Report every line of the entries below that contains the word "size", copying each such line in full.

MATERIAL FOR THIS TASK:

[START]

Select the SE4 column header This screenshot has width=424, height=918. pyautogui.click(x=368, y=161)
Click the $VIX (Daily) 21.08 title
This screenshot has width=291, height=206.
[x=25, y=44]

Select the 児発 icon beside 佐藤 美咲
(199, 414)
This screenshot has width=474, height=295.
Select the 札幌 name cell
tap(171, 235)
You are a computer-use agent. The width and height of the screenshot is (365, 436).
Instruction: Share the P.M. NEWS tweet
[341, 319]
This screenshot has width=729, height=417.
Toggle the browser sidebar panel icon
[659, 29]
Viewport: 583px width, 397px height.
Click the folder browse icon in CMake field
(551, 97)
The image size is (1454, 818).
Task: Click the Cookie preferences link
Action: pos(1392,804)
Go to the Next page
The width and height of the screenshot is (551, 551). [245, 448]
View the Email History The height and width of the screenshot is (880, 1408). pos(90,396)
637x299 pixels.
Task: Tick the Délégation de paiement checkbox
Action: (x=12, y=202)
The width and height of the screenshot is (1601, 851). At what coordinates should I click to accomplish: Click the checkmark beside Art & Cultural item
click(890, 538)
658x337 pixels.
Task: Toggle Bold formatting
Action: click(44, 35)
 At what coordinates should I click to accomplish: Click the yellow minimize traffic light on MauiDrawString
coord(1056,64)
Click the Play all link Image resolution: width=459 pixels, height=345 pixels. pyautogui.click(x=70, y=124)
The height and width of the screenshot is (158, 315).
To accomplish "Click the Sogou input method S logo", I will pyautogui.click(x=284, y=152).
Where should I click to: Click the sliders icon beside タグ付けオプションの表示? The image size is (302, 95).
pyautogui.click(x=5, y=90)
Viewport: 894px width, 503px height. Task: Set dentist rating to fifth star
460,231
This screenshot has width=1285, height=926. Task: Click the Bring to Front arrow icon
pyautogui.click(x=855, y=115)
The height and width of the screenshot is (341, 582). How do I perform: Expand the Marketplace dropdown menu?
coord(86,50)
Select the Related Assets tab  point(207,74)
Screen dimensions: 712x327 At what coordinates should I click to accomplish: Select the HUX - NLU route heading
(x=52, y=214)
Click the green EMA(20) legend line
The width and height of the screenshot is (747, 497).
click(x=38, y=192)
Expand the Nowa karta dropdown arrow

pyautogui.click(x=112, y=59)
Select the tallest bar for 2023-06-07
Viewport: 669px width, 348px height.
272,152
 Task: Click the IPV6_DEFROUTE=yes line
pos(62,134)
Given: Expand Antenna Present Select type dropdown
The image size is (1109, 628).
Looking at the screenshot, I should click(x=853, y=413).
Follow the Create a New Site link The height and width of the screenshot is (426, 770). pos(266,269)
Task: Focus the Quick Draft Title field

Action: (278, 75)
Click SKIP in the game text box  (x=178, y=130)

[END]

TASK RESPONSE:
The image size is (1454, 818).
Where should I click to: Click the sliders icon beside タグ付けオプションの表示? The image size is (302, 95).
The image size is (1109, 628).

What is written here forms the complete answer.